Consider an interior channel element $x \in \gamma_{12}^{\text{int}}$. Under the hypothesized embedding $\Phi$, $\Phi(x)$ is a point in $\mathbb{R}^3 \times \mathbb{R}$. Consider a small spacetime ball around $\Phi(x)$ of volume $V$ with $V_c \ll V \ll v_0$ (Planck-scale region). By the Poisson condition (i), this ball contains on average $V / V_c \gg 1$ elements of $\mathcal{C}$.

But by Theorem 3.1, $x$ has no ambient causal-set neighbors — its only causal-set neighbors are other elements of $\gamma_{12}$. The local density of $\gamma_{12}$ elements near $x$ is at most the “cross-section count” $N_{\min} = S_{\text{ent}}(I_{12})$ per cross-section (ER=EPR Section 3.4 discrete-throat picture). For a microscopic Bell pair, $S_{\text{ent}} = \ln 2$, and the local channel density is at most $\sim \ln 2$ elements per Planck cross-section.

The ambient density required by (i) is $V / V_c \gg \ln 2$ for any region above the discreteness scale. Therefore the local element count near $\Phi(x)$ is far below the Poisson mean required by (i). This violates faithful embedding.

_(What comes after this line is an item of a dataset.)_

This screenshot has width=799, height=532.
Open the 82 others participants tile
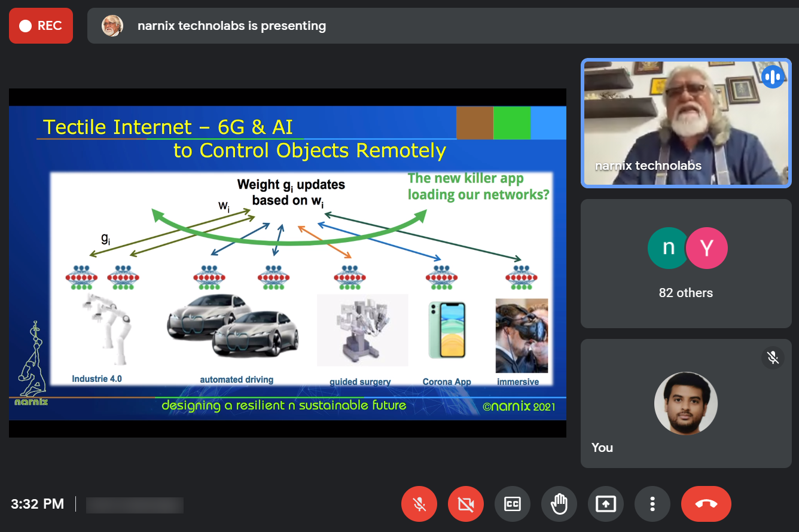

Concretely: the channel has $O(1)$ elements per Planck cross-section (set by the irreducible coherence count); flat-space sprinkling at density $V_c^{-1}$ has $V / V_c$ elements in any volume-$V$ region. For $V \gg V_c$, the deficit is enormous (factor of $V / V_c$). This is the “void cutting through” the causal set that the Major–Rideout–Surya, 2007 paper (page 19, $P_0 = \exp(-V/V_c)$) identifies as the principal obstacle to faithful embedding for under-stuffed regions.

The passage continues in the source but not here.